Kamala Harris Ad Featuring ‘Think’ Debuts With Aretha Franklin’s Estate’s Blessing
It seems like The Queen of Soul is a Kamala Harris supporter. In a pristine marketing campaign advert, the Democratic presidential candidate talks about the “full-on attack on hard-fought freedoms,” as Aretha Franklin’s 1968 vintage “Think” performs within the background. As Harris reminds electorate of freedoms accomplished over the a long time over ancient pictures, together with the appropriate to vote for Lightless American citizens and ladies, in addition to a girl’s proper to “make decisions about her own body,” the track’s “Freedom” chorus performs.
Billboard has discovered that Franklin’s property reached out to the Harris marketing campaign, making her track to be had, and particularly urged “Think” as a excellent choice. The marketing campaign totally embraced the speculation for the get-out-the-vote advert, which is operating on YouTube and alternative on-line shops, in addition to hooked up TV/top class streaming services and products. Billboard will replace as quickly because it learns extra.
Franklin has supported Democrats for many years, together with acting the nationwide anthem on the 1968 Democratic Nationwide Conference. She sang an imposing model of “My Country, Tis of Thee” at Barack Obama’s presidential launch in 2009. She additionally sang at a see you tournament for Obama’s lawyer basic, Eric Holder, in 2015.
When Franklin died in 2018, Obama spared a remark that learn partly, “Aretha’s work reflected the very best of our American story – in all of its hope and heart, its boldness and its unmistakable beauty.”
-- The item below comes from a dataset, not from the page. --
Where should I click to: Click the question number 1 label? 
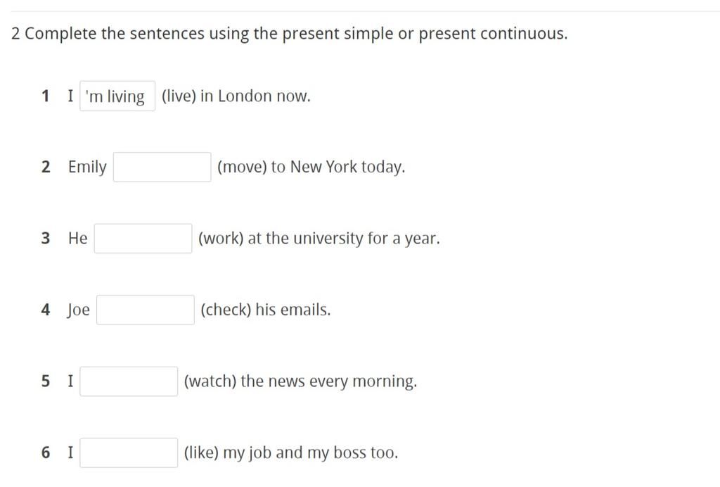(x=46, y=96)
Hour the Harris advert makes use of “Think,” which Franklin and her ex-husband, Ted White, co-wrote, her signature track, “Respect,” additionally performed an important function within the civil rights motion within the ‘60s. In her autobiography she wrote of the track that it said to “the need of the average man and woman in the street, the businessman, the mother, the fireman, the teacher — everyone wanted respect…It was also one of the battle cries of the civil rights movement. The song took on monumental significance.”